= About this task =
I need each line of the entries below that includes the string "Select".

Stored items

※ ※ ※

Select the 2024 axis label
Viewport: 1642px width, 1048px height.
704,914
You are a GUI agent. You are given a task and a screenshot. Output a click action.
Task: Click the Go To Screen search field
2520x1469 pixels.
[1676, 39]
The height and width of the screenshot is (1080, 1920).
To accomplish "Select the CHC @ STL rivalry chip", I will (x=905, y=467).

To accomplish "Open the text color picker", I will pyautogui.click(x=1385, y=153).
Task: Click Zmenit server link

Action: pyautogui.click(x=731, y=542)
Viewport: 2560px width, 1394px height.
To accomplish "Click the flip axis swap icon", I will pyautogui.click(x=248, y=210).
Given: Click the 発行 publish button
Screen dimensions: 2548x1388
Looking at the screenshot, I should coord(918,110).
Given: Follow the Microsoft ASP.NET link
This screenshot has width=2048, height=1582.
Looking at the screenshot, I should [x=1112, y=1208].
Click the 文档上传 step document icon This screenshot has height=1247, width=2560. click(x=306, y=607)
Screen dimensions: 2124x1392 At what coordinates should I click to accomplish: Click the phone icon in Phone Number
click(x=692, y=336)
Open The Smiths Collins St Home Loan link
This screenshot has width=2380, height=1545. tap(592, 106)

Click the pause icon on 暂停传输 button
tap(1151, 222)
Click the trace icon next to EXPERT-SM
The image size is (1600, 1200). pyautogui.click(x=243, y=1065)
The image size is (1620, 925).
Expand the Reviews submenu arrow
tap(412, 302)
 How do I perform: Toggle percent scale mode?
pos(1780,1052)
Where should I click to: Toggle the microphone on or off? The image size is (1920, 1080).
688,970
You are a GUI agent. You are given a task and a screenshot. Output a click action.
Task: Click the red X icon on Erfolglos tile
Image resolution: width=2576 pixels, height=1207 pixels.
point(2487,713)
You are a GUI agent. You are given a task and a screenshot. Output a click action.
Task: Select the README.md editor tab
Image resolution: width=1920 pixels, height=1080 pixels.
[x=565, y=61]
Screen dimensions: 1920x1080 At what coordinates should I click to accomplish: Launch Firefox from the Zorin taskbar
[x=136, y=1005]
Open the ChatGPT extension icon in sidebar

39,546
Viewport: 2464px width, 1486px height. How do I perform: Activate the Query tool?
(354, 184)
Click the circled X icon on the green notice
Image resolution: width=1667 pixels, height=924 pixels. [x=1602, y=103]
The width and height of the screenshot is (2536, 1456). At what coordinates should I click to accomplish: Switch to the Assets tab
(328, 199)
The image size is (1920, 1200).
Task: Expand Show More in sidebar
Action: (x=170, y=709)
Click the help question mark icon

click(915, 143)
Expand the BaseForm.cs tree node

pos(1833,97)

※ ※ ※

= Task solution =
Select the 2024 axis label
To accomplish "Select the CHC @ STL rivalry chip", I will (x=905, y=467).
Task: Select the README.md editor tab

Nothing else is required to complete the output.